You Probably Won’t Read This Anyway

 

It’s October and I’m about to roll into the sixth month of the longest writing/creative dry spell that I’ve ever known. Even the year when I had two sprained shoulders and could only type for fifteen minutes at a time before my hands went numb, I still managed to write a 60,000 word novel.

There have been some false starts; an outline and a few pieces written for a collection of essays/stories on my weird experiences as a freak magnet and all the narcissists I end up with in my life, but no matter how I tried, I could never make the stories come out sounding anything but bitter and weirdly resentful.

After that I thought, hey, maybe I could go back to making something with my hands. But then I’d look on Etsy and there would be thirty people already selling metal nose-warmers or macrame black-out curtains and I would talk myself out of even trying. There really is just too, too much of everything, not all of it good.

I also seemed to convince myself, during this period — because I’m usually never one to keep my opinions to myself — that nobody really wanted to hear what I had to say. I’d find myself writing posts or comments on social media and then deleting them. Nobody cares, I’d tell myself. I’d sketch out a piece for my blog and then bail on it, convinced that nobody would read it anyway and someone else had probably had that idea and already written about it, and done a better job than I could anyway.
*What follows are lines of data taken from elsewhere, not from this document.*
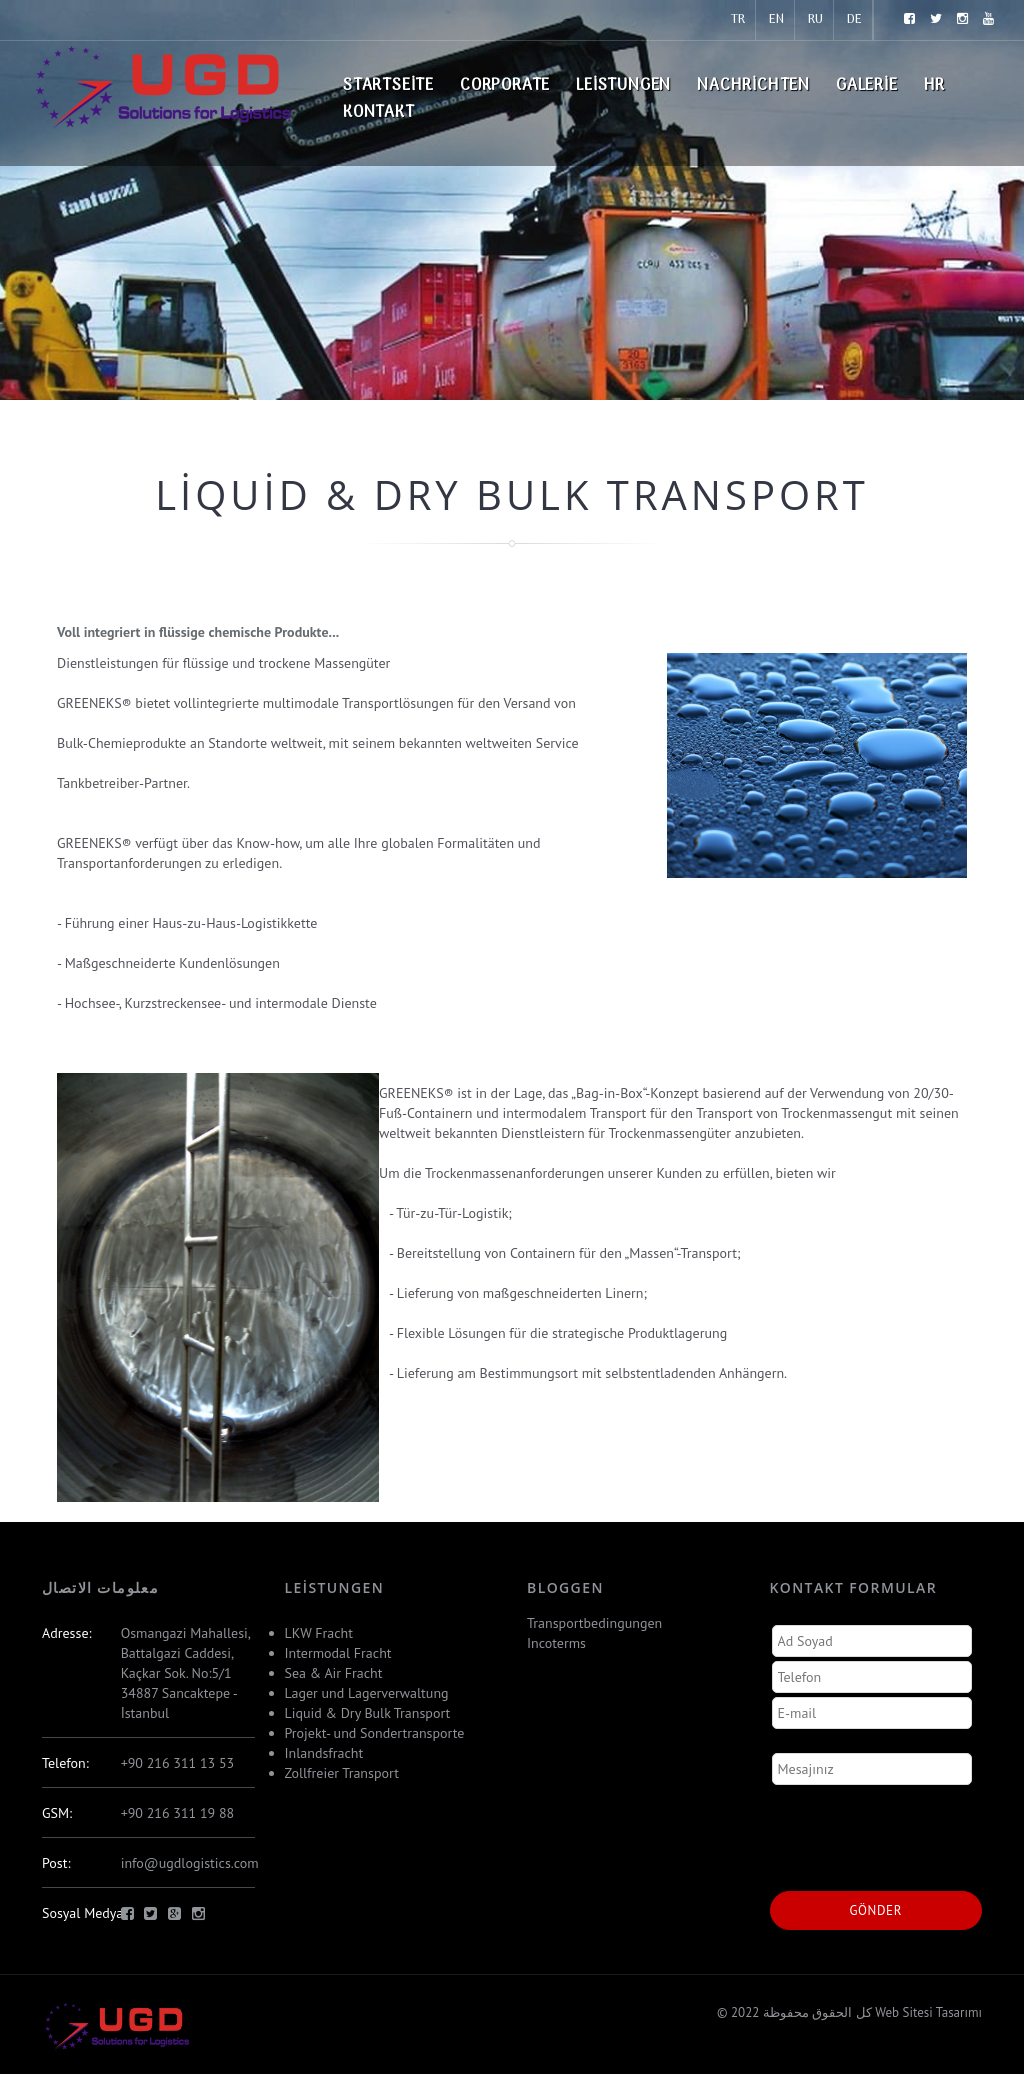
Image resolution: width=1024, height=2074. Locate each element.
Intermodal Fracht (338, 1653)
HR (935, 86)
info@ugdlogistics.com (190, 1863)
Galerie (867, 86)
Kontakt (379, 113)
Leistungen (623, 86)
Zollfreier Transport (342, 1773)
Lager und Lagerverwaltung (367, 1693)
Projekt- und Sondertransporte (375, 1733)
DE (854, 19)
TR (738, 19)
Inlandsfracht (324, 1753)
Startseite (388, 86)
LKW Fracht (319, 1633)
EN (776, 19)
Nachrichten (753, 86)
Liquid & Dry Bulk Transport (368, 1713)
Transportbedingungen (594, 1623)
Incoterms (556, 1643)
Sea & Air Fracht (334, 1673)
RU (815, 19)
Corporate (505, 86)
This is less (I think) about a lack of self-confidence and more about finding my place in the world. Over the past few years I’ve become more and more introverted and introspective. I don’t really want to work with other people, or interact with them, or more importantly, create things FOR them. Which is a big problem when you want to create something to sell, whether it’s a book or a sweater or a cake. I do see the paradox of my situation.

Further to that paradox, however, is that the writer/creator/artist cannot just make something for themselves. It needs to be salable, someone has to like it enough to want to buy it, or publish it. There are some exceptions to this rule, but for the most part, if you can’t sell what you make then you end up with a big pile of your “art” (whatever it may be) that either never sees the light of day, or that nobody wants anyway.
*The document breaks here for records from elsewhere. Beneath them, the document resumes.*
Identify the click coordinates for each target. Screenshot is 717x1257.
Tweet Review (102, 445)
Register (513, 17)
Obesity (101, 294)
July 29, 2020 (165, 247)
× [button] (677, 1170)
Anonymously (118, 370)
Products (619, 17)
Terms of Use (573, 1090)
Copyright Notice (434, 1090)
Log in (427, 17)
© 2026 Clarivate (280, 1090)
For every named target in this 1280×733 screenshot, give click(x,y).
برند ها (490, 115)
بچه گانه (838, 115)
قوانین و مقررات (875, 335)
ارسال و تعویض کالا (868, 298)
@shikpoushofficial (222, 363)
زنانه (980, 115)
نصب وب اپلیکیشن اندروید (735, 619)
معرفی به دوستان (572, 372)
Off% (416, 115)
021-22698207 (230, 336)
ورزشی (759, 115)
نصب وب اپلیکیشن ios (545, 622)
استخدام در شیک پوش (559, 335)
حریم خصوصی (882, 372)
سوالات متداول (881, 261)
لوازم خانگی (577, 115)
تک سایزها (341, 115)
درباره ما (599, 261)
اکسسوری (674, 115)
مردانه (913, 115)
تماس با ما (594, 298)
That’s not necessarily a bad thing, especially if you’re not reliant on selling that art to survive, but it still becomes hard when it seems as if nobody cares. Who am I doing this for, anyway? Obviously that answer should be ME! I’m doing it for me! But some part of us always wants other people to like our creative endeavours.

So that’s where I am right now. Figuring things out. Trying to determine whether I even want to keep writing (and what to do with that writing if/when it’s completed), or whether I need to be doing something else entirely (I’m not sure what that could possibly be given the aforementioned misanthropy and general glut of handmade things available), or how to “succeed” once I do determine what I should be doing.
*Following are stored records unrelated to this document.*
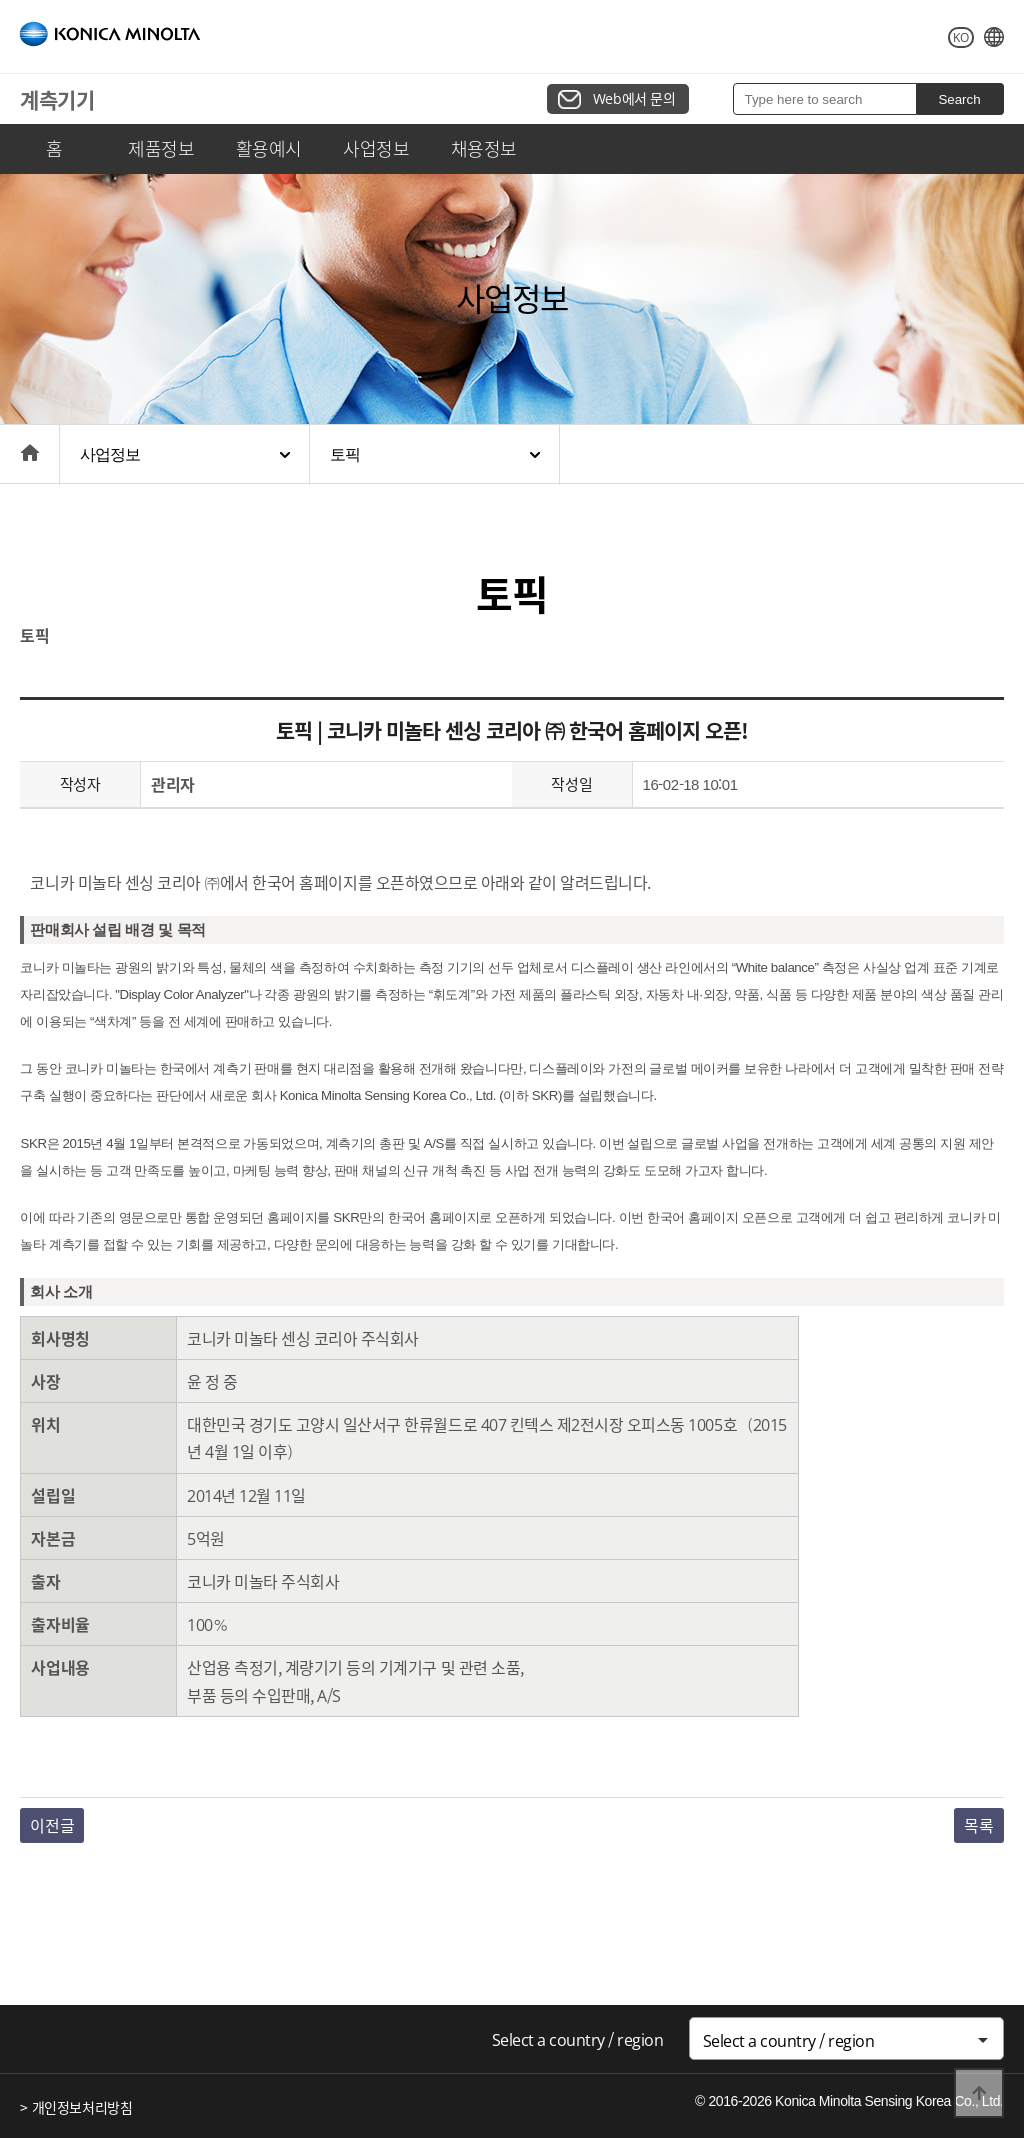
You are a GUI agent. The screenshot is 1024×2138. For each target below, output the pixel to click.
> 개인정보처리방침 (76, 2107)
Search (959, 99)
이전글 (52, 1825)
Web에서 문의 (634, 98)
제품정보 (161, 148)
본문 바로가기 (0, 0)
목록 (978, 1825)
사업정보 (376, 148)
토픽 (345, 454)
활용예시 (269, 148)
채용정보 (484, 148)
I might be fooling myself, but I’m inclined to see value in this recent restraint. “Tis better to remain silent and be thought a fool than to speak and remove all doubt.” Or something like that. On some level it feels like a strength rather than weakness. But it does mean that there’s more pressure when you do speak (or write, or create) — to be wise, true, and especially coherent.

On the other hand, there’s much to be said for creating a vast output of your art and then sifting and curating. It won’t all be bad, and the more you do it, the better you’ll get. In theory.

Obviously, I have more thinking to do. But hey, look, I wrote something. And I didn’t delete it. That’s a start.